A member of the labor union said MSD Korea’s management on Friday replied to the union’s official letter, 10 days after receiving it.

On June 9, the labor sent the letter requesting clarification on why the management unilaterally decided to expand the program and demanding that the company guarantee it would not force drug sales representatives to hold small-scale product briefings.

“In the management’s reply letter that arrived after 10 days, there was only the repeated answer that ‘SAP represented the company’s continuous effort to maintain transparency and compliance,’” the labor union member said. “It didn’t contain any clarification or measures that the labor union demanded.”

The trade union requested again to the management, criticizing the management’s insincere answer. The union added in the letter that “an ability to empathize” was the only way to persuade employees about the management’s intention.

What employees are most unhappy about is the level of the SAP. Earlier, MSD Korea notified all workers that the company would apply the SAP to 5 percent of randomly selected product briefing meetings of two to 25 persons.

The SAP was expanded to meetings of two to 25 persons from five to 25 persons. Under the new SAP, salespersons and doctors participating in the meetings get a notification that an external agent will collect their conversations 45 minutes before the event.

The company said small product briefings had been mostly for two to four persons so far, the criteria of “five to 25 persons” have been irrelevant to the purpose of the compliance monitoring.

From the perspective of drug sales reps, however, the level of monitoring under the SAP is excessive, the labor union said. For example, if two doctors and one salesperson hold a small meeting, the company notifies the monitoring 45 minutes before starting the meeting. An external monitoring agent, a stranger to the doctors and the drugmaker’s employee, will stay with them until the meeting is over.

In response to the criticism that such monitoring could breach doctors' privacy, the company said, “The monitoring program has been improved to make reports with objective indicators.”

However, officials at many other multinational pharmaceutical firms said they could not understand why MSD Korea insists on operating a more stringent monitoring program.

Korea Biomedical Review has asked PR and compliance team members at multinational drugmakers whether their companies also had internal monitoring programs similar to MSD Korea’s SAP. Most of them replied that managers or medicine division employees, not outside monitoring agents, were checking the internal compliance.

Dataset excerpts
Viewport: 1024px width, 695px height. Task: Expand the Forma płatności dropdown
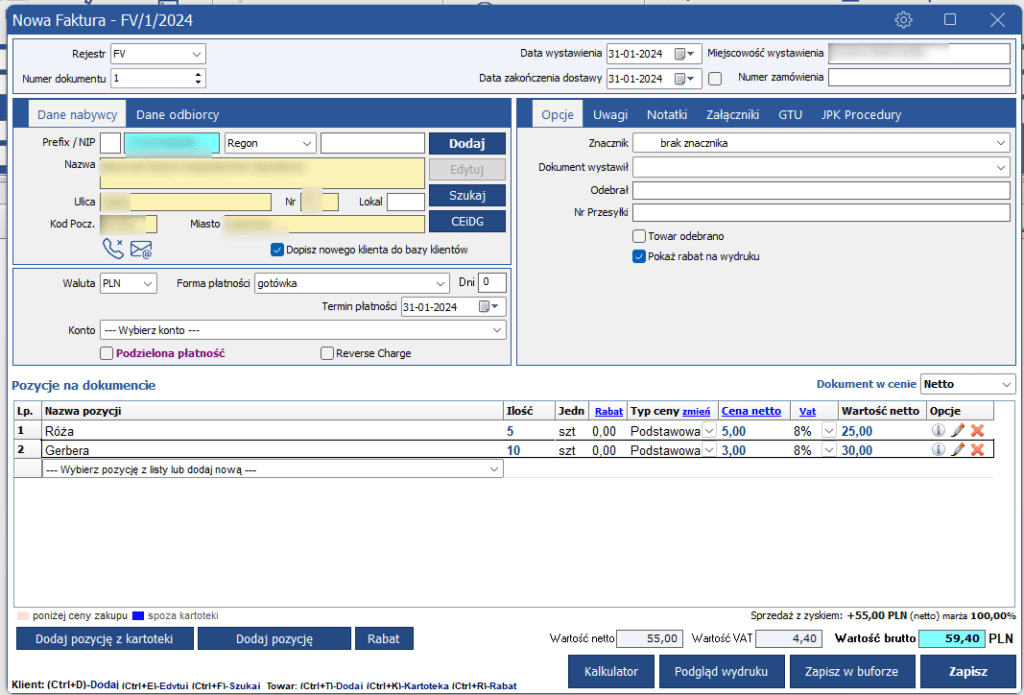point(440,284)
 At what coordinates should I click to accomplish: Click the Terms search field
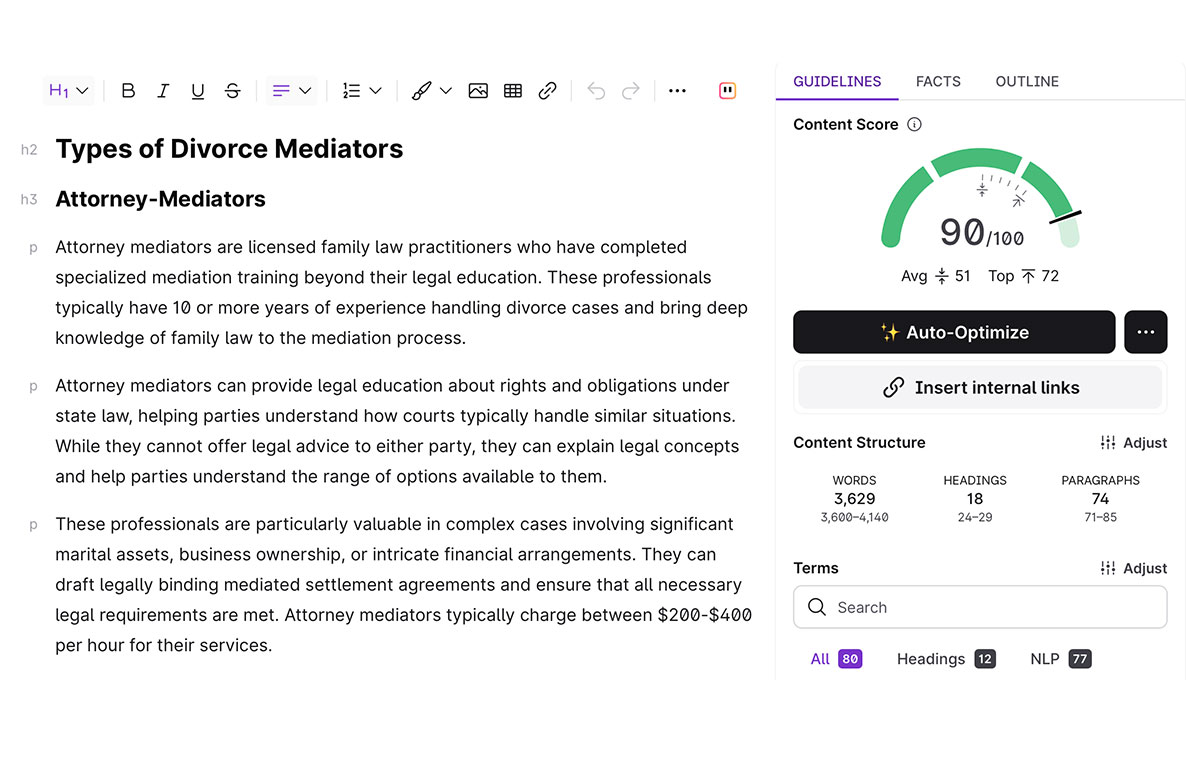tap(980, 607)
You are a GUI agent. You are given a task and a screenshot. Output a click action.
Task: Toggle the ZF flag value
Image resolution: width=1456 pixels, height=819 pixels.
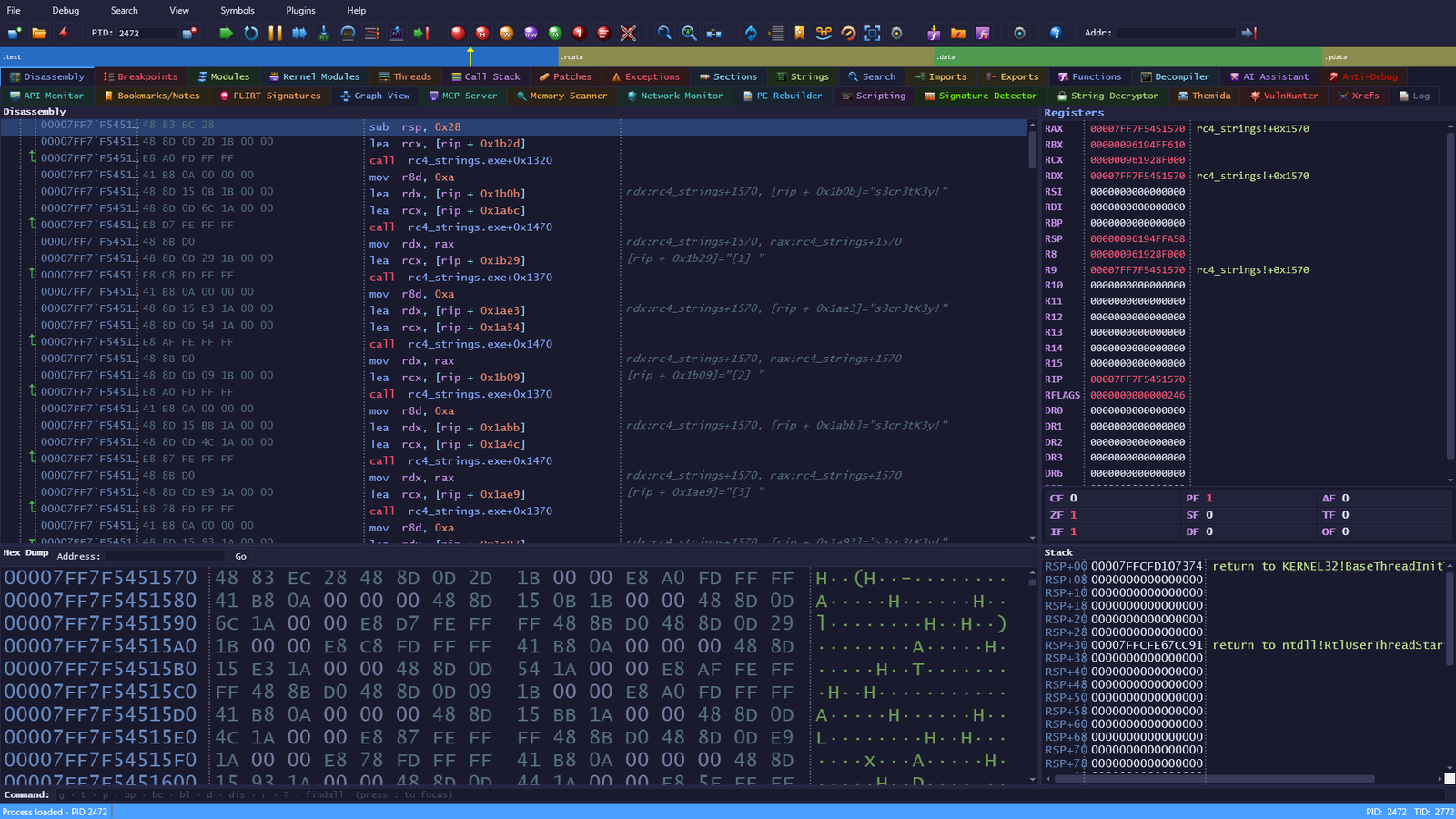tap(1074, 515)
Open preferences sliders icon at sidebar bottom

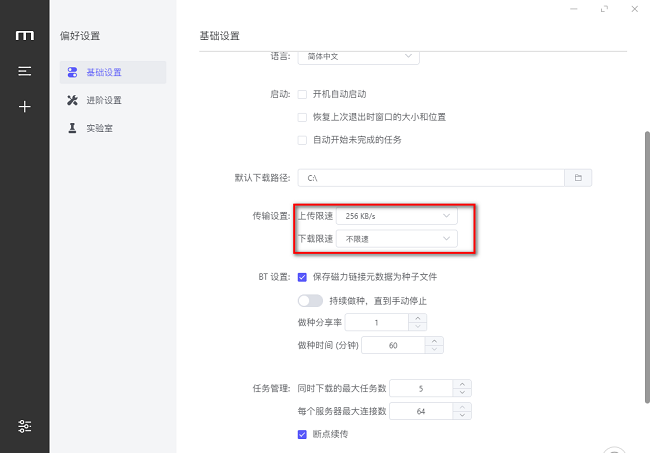(25, 426)
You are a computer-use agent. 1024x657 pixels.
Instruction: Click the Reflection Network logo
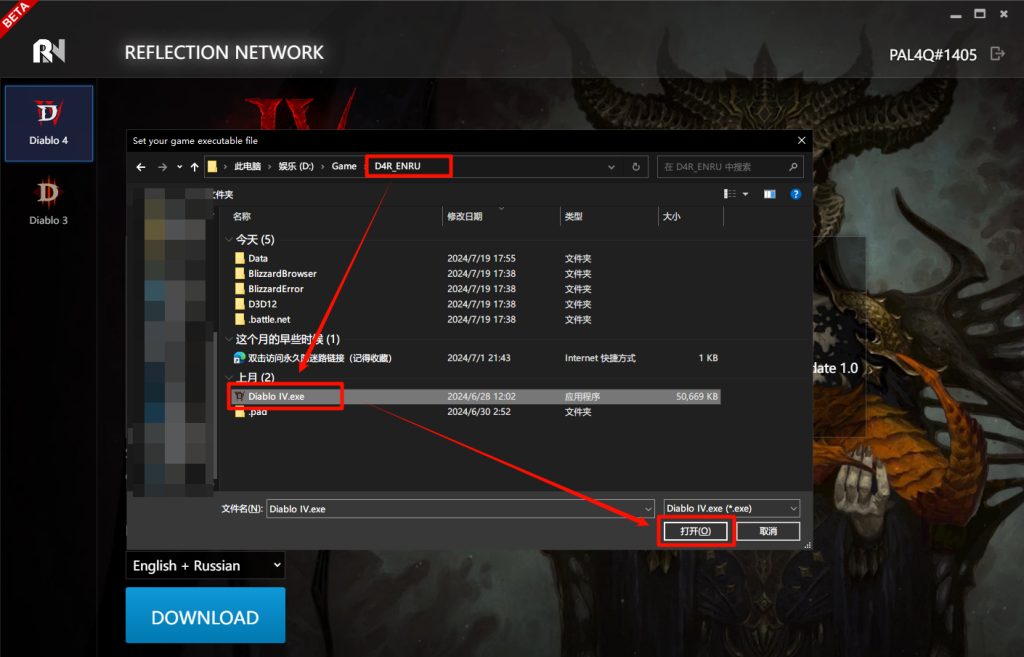tap(48, 53)
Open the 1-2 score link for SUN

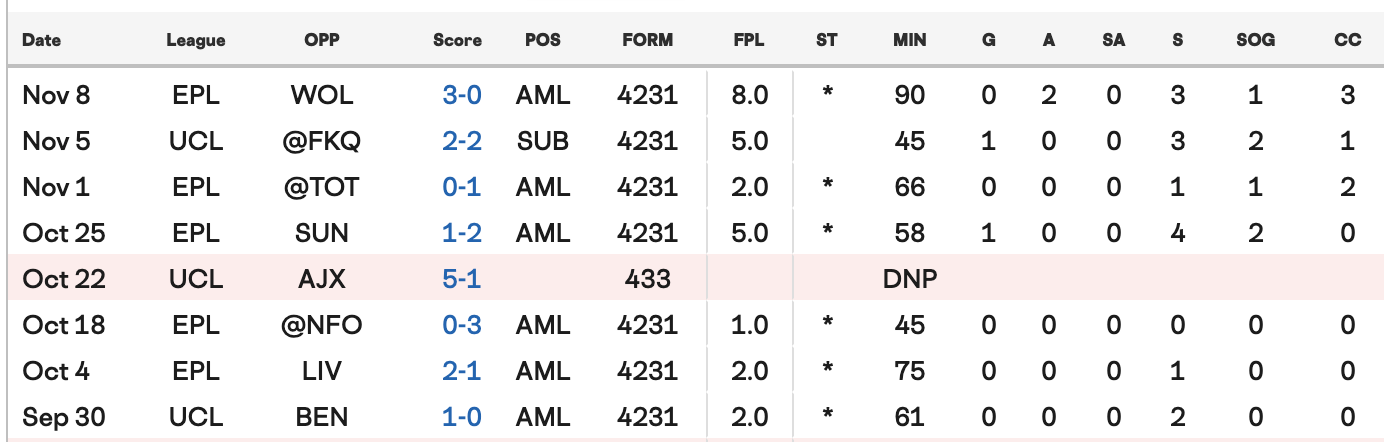click(461, 233)
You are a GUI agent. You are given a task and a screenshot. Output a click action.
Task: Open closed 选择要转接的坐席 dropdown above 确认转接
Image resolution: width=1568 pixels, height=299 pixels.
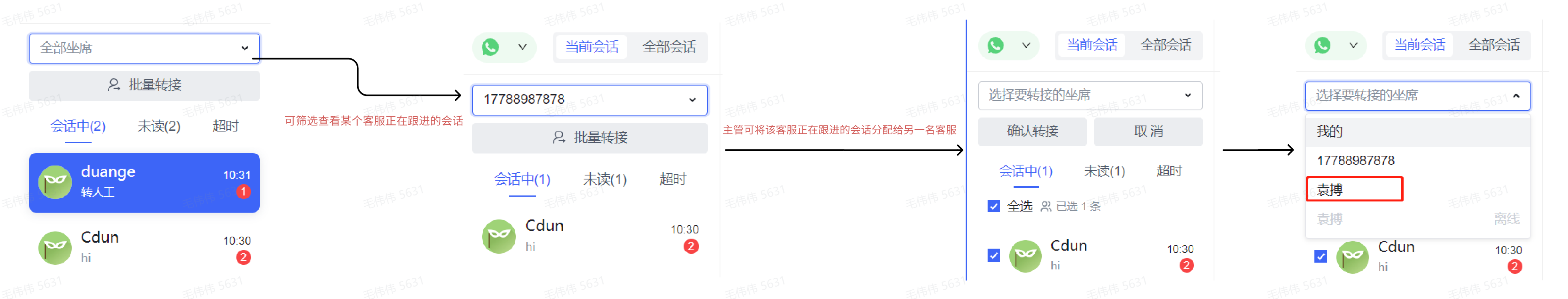pyautogui.click(x=1090, y=96)
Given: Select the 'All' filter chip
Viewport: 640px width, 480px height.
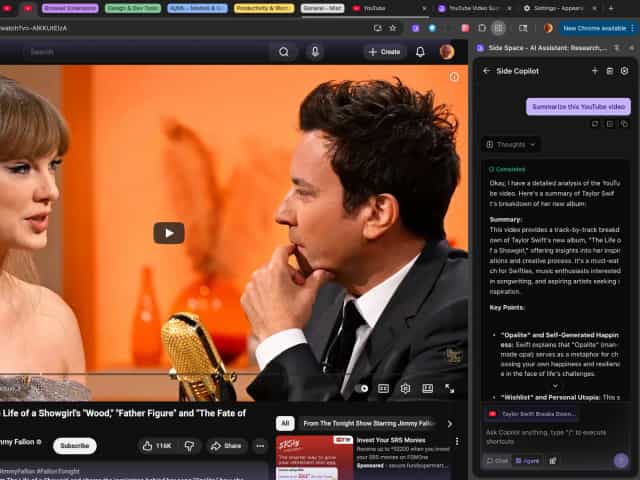Looking at the screenshot, I should click(285, 423).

TASKS FOR THIS EXERCISE
• a. Condense the paragraph of the article on MSD Korea's monitoring program that begins "From the perspective of drug sales reps," keeping its main facts.
• b. Carry the article on MSD Korea's monitoring program forward from its last sentence.
The records were taken from a separate source.

RESULTS FOR THE EXERCISE
• a. The labor union said sales reps consider the SAP's monitoring excessive. For example, at a small meeting of two doctors and one salesperson, the company gives notice of monitoring 45 minutes beforehand. An external agent who is a stranger to all of them then stays until the meeting ends.

• b.
Their internal monitoring, weaker than the SAP, was enough to check whether academic meetings were held while not hurting drug salespersons’ promotion activities.

In this regard, MSD Korea’s management is not capable of understanding the workers’ circumstances, the labor union said.

According to the trade union, MSD Korea had aggressively encouraged drug sales reps to hold small meetings with physicians and reflected their performances in personnel evaluation one or two years ago.

However, the company suddenly began to regard such meetings as “opaque and illicit acts,” the union said.

Until 2018, MSD Korea had included “event performance (score 1 for lunch, 2 for dinner)” in the sales representatives’ evaluation. Although the company took out the item from 2019, the company continued to pressure salespeople to hold product briefings so that they could spend the remaining budget.

To prevent such pressure, the labor union officially requested the management to seek other alternatives.

However, the management’s reply lacked substance, the labor union said.

In the letter to the management, the labor union requested a document ensuring that the company would not force salespersons to hold a product-related explanation (PRE) meeting or a group presentation (GP) and that the company would not evaluate such meetings.

However, the management’s reply letter only said, “The company excluded the item of small meetings from the sales performance evaluation from January 2019, after the introduction of the SAP, and there has been no change in this part,” according to the labor union.